Pour faire fonctionner un réacteur à neutrons rapides, il faut de la matière fissile. Celle-ci peut être :
• de l’uranium enrichi à 19,75% en isotope 235 (ce qu’on appelle du HALEU, pour « high assay low enriched uranium ») ;
• du MOX, constitué d’oxydes de plutonium (entre 20 et 28,5% pour un RNR HEXANA) et d’uranium appauvri.

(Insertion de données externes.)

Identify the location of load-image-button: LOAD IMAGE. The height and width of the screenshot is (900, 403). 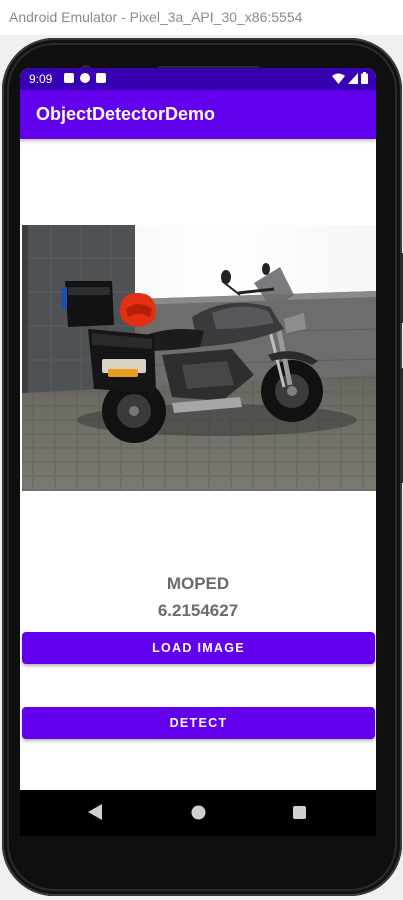
(198, 648).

Le MOX présente plusieurs avantages. Il permet de valoriser le plutonium produit en réacteur (y compris du plutonium de mauvaise qualité isotopique difficile à réemployer en réacteur à eau pressurisée) afin de ne pas avoir besoin d’uranium naturel (extrait de mines et importé). Il permet également d’atteindre une densité de matière fissile supérieure au HALEU, améliorant les performances du cœur. Le MOX est produit industriellement par Orano en France, mais les teneurs en plutonium nécessaires aux RNR nécessiteront de nouvelles chaînes de production, en phase de planification avancée.
Le cœur peut être ceint d’une ou deux couronnes d’assemblages fertiles, constitués d’uranium appauvri, destinés à régénérer le plutonium consommé afin d’être iso- voire surgénérateur en plutonium.
Le HALEU, quant à lui, est plus simple à produire. Il ne nécessite pas de retraiter du combustible usé, simplement d’enrichir davantage de l’uranium naturel. Il conserve cependant la dépendance aux importations d’uranium et ne permet pas de fermer le cycle du combustible. La chaîne d’approvisionnement en HALEU pourrait être prête un peu avant celle du MOX pour les RNR, mais la qualification de combustible HALEU pour RNR pourrait être également plus délicate à justifier. La capacité du HALEU à permettre le démarrage de réacteurs avant que du MOX soit disponible reste ainsi à démontrer.
Le réacteur HEXANA est conçu pour pouvoir fonctionner aussi bien avec du combustible MOX que HALEU. Si le MOX reste le combustible par excellence pour les RNR, le HALEU permettra de sécuriser l’approvisionnement en combustible et de servir des clients internationaux ne souhaitant pas recourir au MOX.
Dans le cas du HALEU, on compense la plus faible densité de matière fissile par la taille de la zone réactive, en remplaçant les assemblages fertiles de la configuration du cœur MOX iso-générateur par des assemblages supplémentaires, et en augmentant la hauteur fissile des aiguilles sans augmenter la hauteur de l’assemblage, afin de garder la même géométrie du réacteur.
Nos réacteurs étant prévus pour durer 80 ans, le combustible employé pourra évoluer. Par exemple, un cœur démarrant au HALEU pourra évoluer vers du MOX ou l’inverse. De même, des évolutions de structure du combustible sont envisagées à plus long terme (augmentation de la taille des pastilles), mais pas dans un premier temps, afin que les contraintes de qualification (nécessitant des capacités d’irradiation en spectre rapide) ne retardent pas le chemin critique du projet.